This, after a fortnight back on Blighty (or floating in the Atlantic in it's North westernmost seas would be more accurate), is the last of the planned blogs on our wee Netherlands expedition. It was a delightful couple of days and it's been lovely looking back over it, noticing how busy we'd been and posting about it here.
Our last port of call was the Dutch resistance museum. I had been concerned that it may be all about a history of Ohms in Holland but, after a little consideration we thought that this was unlikely and went round anyway (they did have the above electrical device for those who might have been disappointed when presented with a Dutch history of the second world war). There are not many photographs from here as there aren't really that many exhibits which stand out as spectacular or odd, but in dealing with everyday life from a time which really wasn't all that long ago then that is what you might expect. This is a museum where you have to take the time to read the notices that go with the exhibits - they are well written and take you from before the war right through to liberation. We spent quite some time reading our way round here and I recommend it to anyone who likes a good informative museum.

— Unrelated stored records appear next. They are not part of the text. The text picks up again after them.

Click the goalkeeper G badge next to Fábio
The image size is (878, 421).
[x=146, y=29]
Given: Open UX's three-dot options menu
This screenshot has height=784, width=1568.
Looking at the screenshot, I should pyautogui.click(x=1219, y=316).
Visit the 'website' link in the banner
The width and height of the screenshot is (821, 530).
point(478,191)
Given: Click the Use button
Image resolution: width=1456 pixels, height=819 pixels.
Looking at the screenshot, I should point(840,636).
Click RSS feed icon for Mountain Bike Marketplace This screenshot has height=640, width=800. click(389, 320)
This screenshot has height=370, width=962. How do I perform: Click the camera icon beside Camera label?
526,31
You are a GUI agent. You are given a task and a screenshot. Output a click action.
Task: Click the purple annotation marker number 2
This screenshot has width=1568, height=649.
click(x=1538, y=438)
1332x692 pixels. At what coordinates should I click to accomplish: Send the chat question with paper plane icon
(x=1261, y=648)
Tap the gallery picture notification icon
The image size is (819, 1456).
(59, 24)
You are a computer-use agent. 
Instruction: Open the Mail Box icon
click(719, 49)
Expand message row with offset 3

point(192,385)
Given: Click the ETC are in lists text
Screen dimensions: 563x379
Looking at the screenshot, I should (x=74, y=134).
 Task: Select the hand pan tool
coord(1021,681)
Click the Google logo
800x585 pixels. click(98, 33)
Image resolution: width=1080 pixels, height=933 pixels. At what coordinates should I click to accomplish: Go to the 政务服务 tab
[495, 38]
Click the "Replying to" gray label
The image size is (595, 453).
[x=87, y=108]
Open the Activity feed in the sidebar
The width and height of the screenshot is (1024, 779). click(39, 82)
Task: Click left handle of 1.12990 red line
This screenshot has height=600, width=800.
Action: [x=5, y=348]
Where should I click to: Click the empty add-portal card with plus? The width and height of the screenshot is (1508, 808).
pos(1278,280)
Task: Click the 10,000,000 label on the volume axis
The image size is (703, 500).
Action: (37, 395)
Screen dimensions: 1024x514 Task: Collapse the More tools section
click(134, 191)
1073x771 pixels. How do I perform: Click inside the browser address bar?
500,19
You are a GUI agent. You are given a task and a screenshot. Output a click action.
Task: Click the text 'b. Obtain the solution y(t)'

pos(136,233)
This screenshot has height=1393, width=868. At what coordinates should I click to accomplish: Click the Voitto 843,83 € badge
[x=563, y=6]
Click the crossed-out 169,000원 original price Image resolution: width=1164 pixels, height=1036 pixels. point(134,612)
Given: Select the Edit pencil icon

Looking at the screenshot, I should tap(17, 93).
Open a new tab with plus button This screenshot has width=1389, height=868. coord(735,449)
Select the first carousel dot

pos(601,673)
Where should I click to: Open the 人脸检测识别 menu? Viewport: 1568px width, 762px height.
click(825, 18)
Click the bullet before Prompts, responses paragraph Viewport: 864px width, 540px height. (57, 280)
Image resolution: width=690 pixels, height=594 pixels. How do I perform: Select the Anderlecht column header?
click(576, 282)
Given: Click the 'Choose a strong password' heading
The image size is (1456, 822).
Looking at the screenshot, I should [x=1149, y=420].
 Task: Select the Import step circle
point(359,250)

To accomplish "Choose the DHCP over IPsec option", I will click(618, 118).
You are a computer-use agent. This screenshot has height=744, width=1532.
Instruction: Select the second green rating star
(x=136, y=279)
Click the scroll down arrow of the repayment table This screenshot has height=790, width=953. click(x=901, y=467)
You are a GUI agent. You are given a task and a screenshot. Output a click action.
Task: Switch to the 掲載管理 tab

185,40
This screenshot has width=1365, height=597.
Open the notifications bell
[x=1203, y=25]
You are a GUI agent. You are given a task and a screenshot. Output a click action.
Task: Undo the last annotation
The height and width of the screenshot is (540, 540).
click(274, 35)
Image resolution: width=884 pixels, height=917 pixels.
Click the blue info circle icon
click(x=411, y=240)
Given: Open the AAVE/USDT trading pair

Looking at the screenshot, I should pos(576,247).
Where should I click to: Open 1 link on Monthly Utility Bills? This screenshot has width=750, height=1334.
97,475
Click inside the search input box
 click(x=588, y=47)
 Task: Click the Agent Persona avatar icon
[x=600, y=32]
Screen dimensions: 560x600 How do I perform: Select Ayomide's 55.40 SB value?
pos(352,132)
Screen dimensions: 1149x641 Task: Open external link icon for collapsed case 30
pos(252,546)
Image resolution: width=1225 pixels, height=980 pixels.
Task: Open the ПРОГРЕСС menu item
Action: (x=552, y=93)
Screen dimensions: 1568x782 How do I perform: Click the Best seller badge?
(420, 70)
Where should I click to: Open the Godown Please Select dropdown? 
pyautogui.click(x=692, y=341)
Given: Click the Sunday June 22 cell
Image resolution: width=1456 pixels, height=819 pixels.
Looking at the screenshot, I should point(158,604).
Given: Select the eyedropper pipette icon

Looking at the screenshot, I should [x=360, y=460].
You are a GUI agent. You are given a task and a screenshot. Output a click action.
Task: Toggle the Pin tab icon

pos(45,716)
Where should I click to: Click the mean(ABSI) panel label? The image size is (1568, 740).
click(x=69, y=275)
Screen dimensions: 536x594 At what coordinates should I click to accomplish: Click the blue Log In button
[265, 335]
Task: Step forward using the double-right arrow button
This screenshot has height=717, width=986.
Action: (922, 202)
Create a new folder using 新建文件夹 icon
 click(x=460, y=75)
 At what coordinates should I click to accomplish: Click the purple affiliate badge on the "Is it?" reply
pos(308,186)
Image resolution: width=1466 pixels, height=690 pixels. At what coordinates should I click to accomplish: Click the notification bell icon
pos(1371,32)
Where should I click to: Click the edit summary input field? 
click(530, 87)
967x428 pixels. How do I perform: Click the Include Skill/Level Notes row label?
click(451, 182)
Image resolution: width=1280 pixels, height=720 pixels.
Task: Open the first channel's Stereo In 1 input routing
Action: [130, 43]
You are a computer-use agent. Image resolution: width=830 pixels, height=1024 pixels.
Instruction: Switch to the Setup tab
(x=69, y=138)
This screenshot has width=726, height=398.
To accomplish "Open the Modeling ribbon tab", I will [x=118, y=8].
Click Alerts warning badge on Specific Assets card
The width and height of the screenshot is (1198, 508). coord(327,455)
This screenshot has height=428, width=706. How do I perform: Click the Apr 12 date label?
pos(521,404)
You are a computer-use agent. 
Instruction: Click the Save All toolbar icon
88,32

You see plenty in pictures but I can't say I'd ever seen a concentration camp suit in real life.
A colander and a chamber pot made out of two German helmets after the war.
A liberation poster
There was part of the exhibition which related to the Dutch East Indies (Java, Sumatra, bits of New Guinea and other parts of that area) ,the Japanese invasion of 1942 and the eventual independance of the islands from the Dutch empire after the war.
75000 pouches of tea, two of which you see below, were received by the Dutch government in exile in London from the Dutch East Indies. In 1941 they were dropped by the RAF over 10 Dutch cities with the attached labels which read, "The Netherlands will recover. Greetings from the Free Dutch East Indies: Keep your spirits up!"